A couple of things to note:

  • You’ll need to change the WordPress conditional statements to match your own needs. If you’re new to conditionals, here’s a helpful read. Otherwise, here’s a full reference list of available conditional tags.
  • I included div tags with CSS styles for marking up the widgets later. (We’ll do that next)

Okay, we’ve created our widget areas and called them into being with an action hook + custom function combo. Next up, is STYLE!

Style Our Widgets

We need to add some CSS styles to determine the look of our widget areas. I want my call to actions styled the same across every page (only the content will be different), so I’m only creating one style for all to share.

I’m posting my CSS here as a reference, but just know yours will be completely different, based on your design.

#cta {
background-color: #222;
color: #fff;
clear: both;
font-size: 20px;
font-size: 1.25rem;
line-height: 1.625;
overflow: hidden;
padding: 64px 0;
padding: 4rem 0;

#cta .wrap {
padding: 0 5%;

#cta a.cta-button:hover {
color: #222;

#cta a:hover {
color: #FFF;

Depending on whether you want your widget style to be confined within the site’s width (generally styled as .wrap in a Genesis child theme) or be full-width, you’ll want to play with your CSS a little. I love using the Firebug plugin to take a closer look at my CSS in the browser and see what needs to be added.

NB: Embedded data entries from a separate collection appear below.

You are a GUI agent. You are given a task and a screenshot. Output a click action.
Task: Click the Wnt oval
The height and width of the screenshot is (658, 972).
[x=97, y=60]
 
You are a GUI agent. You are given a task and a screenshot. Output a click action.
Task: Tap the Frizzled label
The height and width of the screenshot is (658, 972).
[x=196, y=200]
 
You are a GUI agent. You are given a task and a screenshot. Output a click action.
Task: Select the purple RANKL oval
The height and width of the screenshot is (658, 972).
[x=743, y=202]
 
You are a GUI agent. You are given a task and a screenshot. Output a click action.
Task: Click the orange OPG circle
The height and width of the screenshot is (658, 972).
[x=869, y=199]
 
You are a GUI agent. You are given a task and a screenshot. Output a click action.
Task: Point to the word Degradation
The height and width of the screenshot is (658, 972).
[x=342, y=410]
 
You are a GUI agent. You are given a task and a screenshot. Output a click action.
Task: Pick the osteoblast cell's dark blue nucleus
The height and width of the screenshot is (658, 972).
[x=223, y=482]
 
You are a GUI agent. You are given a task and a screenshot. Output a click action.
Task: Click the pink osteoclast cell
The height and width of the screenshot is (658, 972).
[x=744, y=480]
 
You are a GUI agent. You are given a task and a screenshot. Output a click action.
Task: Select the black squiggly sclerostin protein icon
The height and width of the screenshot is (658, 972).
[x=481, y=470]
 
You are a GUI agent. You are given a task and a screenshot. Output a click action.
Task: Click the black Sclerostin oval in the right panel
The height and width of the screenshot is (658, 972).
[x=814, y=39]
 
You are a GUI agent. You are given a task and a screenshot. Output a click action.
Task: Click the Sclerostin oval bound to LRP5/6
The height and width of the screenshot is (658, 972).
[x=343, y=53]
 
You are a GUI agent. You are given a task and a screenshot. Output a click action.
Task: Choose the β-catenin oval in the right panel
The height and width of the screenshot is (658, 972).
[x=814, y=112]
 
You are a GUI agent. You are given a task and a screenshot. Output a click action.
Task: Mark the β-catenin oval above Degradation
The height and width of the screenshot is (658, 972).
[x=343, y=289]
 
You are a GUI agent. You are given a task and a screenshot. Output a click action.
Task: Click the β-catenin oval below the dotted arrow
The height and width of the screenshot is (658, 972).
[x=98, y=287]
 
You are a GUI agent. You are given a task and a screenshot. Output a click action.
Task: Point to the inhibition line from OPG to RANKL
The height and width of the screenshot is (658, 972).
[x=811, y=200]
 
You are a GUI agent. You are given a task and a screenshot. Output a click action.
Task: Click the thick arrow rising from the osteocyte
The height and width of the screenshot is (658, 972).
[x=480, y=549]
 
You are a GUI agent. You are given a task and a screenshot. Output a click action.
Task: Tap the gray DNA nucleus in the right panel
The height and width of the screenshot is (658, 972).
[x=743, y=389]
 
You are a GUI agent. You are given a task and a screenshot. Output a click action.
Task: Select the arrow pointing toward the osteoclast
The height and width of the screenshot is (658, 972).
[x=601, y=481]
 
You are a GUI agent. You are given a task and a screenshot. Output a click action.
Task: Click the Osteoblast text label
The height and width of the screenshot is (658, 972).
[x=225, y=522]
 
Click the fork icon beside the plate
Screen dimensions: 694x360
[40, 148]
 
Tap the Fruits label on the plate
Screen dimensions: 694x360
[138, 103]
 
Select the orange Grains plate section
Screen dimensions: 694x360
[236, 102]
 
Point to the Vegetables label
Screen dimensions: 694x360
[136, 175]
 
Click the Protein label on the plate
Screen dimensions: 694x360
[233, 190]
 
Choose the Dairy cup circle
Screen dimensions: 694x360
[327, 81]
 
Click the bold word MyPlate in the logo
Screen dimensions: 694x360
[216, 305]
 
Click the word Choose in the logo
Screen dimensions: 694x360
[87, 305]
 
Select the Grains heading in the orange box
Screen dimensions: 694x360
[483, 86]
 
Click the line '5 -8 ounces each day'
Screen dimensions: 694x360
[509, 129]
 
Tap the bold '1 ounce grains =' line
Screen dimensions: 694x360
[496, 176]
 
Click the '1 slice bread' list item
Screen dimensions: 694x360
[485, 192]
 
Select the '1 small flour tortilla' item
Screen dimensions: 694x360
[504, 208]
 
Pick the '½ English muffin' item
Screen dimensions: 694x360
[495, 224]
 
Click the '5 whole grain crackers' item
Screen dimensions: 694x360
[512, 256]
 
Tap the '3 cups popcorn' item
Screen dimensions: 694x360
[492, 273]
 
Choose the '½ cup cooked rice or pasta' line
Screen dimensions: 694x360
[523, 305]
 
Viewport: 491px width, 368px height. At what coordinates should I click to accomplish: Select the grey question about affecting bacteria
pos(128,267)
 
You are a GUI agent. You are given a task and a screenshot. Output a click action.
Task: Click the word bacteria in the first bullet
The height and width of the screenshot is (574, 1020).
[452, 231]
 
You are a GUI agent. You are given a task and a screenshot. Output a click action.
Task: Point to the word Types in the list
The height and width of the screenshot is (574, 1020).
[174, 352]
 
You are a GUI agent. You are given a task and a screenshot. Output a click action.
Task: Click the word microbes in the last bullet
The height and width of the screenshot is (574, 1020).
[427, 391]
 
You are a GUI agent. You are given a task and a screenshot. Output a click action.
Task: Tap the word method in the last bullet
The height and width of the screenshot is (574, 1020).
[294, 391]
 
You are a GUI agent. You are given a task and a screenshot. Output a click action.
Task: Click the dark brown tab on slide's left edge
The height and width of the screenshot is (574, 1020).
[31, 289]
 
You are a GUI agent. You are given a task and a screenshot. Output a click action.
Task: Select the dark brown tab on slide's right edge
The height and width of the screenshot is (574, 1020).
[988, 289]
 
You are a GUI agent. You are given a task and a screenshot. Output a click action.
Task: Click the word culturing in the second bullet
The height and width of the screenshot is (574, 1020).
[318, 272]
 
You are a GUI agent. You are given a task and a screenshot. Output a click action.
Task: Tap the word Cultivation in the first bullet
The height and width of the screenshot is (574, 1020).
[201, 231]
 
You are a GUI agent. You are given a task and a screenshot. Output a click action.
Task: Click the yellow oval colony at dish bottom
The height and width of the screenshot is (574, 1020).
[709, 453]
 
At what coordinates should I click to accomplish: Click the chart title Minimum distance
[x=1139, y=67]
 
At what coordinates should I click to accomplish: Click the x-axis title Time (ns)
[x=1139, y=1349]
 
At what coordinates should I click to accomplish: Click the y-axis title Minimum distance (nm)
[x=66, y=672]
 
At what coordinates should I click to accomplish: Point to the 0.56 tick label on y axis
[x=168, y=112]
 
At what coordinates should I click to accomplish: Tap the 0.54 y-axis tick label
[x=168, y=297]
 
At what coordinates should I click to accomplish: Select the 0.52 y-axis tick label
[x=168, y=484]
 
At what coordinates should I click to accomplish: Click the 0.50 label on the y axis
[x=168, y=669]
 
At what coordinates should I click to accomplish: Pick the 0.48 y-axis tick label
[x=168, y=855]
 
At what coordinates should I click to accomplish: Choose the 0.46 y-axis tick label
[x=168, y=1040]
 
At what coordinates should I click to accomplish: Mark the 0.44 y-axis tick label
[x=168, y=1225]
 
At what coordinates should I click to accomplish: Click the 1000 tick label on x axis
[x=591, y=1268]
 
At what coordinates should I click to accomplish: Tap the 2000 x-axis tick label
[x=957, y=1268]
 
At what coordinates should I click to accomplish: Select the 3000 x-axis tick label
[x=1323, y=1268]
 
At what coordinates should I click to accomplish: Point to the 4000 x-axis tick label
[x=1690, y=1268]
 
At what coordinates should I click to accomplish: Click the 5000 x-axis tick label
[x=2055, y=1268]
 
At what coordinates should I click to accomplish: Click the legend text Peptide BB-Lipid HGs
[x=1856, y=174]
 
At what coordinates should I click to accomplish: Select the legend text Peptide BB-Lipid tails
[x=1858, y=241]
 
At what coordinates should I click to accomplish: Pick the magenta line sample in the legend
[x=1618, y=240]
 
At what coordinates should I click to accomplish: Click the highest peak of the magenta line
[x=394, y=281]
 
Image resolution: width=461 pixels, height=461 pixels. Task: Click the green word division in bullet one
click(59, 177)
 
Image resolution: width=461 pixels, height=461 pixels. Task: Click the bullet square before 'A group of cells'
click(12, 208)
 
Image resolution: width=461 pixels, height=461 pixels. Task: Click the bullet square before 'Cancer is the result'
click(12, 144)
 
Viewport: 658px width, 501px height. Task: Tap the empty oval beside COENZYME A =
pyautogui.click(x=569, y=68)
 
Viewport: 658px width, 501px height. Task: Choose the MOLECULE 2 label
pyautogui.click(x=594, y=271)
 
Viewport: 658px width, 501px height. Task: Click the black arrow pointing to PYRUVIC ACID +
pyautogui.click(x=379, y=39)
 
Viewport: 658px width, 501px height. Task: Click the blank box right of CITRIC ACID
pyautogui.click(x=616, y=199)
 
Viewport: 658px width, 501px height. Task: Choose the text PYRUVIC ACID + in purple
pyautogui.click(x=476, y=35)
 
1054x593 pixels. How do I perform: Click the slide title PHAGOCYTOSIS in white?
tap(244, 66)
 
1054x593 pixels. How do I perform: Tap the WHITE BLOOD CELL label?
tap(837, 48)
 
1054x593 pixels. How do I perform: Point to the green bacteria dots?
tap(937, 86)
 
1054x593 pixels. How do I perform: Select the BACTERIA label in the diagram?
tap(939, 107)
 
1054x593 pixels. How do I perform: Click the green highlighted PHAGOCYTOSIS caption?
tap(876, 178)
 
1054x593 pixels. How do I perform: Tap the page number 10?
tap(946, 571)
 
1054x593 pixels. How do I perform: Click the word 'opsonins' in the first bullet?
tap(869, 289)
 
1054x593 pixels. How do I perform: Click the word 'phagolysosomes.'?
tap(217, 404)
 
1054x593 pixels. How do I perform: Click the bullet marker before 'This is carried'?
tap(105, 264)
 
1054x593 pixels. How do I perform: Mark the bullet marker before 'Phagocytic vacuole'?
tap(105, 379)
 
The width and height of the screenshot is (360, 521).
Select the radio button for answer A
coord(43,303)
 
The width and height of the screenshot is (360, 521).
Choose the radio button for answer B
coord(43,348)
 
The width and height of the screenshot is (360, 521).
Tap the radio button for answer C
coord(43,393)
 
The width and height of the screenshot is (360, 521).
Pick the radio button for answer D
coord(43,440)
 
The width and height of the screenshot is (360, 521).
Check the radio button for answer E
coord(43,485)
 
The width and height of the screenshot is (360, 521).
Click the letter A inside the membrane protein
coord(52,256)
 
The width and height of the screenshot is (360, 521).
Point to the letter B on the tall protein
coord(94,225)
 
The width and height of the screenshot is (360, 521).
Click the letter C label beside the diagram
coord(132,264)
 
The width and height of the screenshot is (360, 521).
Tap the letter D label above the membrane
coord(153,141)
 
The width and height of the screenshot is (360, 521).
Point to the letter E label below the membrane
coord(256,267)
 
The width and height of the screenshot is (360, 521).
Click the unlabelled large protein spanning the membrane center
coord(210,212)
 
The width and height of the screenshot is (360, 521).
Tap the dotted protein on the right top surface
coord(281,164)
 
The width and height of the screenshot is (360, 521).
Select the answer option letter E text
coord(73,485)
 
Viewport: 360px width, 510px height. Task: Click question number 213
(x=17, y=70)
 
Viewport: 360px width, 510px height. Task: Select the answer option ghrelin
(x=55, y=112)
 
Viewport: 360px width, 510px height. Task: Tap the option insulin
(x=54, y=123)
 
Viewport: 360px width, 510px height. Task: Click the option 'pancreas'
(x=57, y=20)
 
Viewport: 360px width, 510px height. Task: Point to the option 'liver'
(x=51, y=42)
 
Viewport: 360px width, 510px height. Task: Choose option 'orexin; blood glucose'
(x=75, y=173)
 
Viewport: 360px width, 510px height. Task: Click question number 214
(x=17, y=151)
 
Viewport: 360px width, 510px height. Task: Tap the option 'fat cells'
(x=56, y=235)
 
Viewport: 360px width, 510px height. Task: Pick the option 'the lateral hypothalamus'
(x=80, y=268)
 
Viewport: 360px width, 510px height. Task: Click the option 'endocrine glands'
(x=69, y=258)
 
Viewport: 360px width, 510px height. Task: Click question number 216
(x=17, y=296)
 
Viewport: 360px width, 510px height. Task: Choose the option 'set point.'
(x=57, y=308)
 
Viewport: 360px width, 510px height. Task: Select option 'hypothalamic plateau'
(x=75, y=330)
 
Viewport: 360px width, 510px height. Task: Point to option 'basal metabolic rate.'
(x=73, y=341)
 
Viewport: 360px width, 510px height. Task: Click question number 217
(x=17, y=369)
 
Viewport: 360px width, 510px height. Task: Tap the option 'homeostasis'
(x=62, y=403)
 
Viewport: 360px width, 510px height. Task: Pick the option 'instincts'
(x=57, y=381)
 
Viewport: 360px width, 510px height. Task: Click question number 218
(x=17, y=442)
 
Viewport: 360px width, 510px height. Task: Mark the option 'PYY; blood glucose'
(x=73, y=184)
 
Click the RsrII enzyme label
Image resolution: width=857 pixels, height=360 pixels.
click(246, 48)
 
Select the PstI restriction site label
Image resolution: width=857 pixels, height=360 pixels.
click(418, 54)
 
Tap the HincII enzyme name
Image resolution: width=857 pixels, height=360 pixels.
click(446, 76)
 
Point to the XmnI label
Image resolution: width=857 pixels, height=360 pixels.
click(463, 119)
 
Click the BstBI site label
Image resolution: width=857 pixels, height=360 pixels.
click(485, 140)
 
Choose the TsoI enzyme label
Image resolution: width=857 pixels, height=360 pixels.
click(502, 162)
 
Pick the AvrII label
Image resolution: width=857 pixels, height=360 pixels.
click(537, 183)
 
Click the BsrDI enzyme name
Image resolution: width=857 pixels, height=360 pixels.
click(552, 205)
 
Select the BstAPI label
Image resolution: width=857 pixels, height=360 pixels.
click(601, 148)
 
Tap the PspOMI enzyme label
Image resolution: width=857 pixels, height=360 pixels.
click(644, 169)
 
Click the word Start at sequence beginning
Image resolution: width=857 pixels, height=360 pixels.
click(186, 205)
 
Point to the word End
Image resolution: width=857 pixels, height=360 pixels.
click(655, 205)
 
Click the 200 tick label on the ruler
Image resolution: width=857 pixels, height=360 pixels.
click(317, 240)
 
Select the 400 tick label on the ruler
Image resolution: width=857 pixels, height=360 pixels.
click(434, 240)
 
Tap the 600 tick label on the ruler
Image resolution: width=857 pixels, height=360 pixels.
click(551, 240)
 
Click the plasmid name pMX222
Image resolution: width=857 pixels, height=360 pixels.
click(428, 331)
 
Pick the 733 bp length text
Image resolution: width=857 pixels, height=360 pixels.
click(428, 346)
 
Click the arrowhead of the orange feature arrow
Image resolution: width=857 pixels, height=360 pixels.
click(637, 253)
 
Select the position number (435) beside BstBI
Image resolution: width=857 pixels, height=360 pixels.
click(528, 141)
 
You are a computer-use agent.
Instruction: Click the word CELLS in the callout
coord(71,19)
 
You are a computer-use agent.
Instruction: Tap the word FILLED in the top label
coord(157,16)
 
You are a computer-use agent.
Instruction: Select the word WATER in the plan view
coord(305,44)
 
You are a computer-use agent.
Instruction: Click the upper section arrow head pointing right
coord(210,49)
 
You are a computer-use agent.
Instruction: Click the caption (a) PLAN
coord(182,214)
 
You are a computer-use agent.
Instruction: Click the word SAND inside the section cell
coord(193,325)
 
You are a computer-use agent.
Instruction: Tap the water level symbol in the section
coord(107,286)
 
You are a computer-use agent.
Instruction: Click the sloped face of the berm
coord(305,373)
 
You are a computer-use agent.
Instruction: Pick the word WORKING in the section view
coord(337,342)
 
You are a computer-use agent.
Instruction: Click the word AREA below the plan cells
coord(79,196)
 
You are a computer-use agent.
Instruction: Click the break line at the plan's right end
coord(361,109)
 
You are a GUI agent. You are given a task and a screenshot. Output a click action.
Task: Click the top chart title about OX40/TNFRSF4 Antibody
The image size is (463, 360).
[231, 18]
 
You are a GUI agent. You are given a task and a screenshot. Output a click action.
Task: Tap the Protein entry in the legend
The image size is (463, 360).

That’s it! This was a quick and dirty post just to explain the basics of the process I used on my site. If you run into issues with whatever Genesis child theme you’re using or have other questions, feel free to leave a comment!

Want more customization tips for your Genesis site?

Here’s a cool one: Create a Utility Bar Above the Header in Genesis.

107 thoughts on “How to: Add Widget Area Below Nav”

  1. Hey Carrie!!! You are Cooler than polar bears toe nail!!! I know this post is from 2013 but still helping people today… DEFINITELY helped me!!! This is an Awesome blog & I LOVE your writing style. Thanks for being you & doing what you do!

  2. Hallo Carrie, I was referred to this post of yours as I would like to put the language flags under the menu. I managed to create one widget based on your instructions. I have added there the Language switcher into the widget. However when I see my site live, there is nothing that has changed. Can you please tell me, what I am doing wrong? I am a complete newbie to WP, so I would be happy, if you could help me. Thank you in advance. Kind regards, Milada

      1. Hallo Carrie, thank you for your prompt feed-back and willingness to help. I did as you told me, but the problem persists. Actually as I do not know anything about IT, I simply copied this:

        /** Register widget areas */

        genesis_register_sidebar( array(
        ‘id’ => ‘cta-1’,
        ‘name’ => __( ‘Call to Action #1’, ‘mp’ ),
        ‘description’ => __( ‘This is the call to action section.’, ‘mp’ ),
        ) );
        add_action( ‘genesis_after_header’, ‘mp_cta_genesis’ );

        to the bottom of my function.php
        I suppose, something is missing there. Could you please help me out?
        Thank you in advance.
        Kind regards,


  3. Carrie,I came across your post while trying to find a solution for adding a intro section after the header on all my pages. Each section will be different as I want to be able to add the page title and a small description to each section. The styling will be the same for all. You post is the closest I have found so far to what I am trying to achieve. Have you something like this before or could you point me in the right direction.

    1. Do you have the StudioPress Pro Plus Pack? If so, pick apart the Ambiance theme and see how they’re doing their page headers on the blog. (And check the demo to see if that’s even an approximation of how you’d want things). That might provide some insight.

      If I understand correctly, sounds like you may just need to reposition the post title and post excerpt using Genesis hooks.

  4. Hi Carrie, Thank you for this great tutorial! What will I need to add/change to be able to add a background image in jpg with the CTA? As well as aligning the image to the left hand side with the text and CTA button being on the right?
    Slightly confused on how to go about this.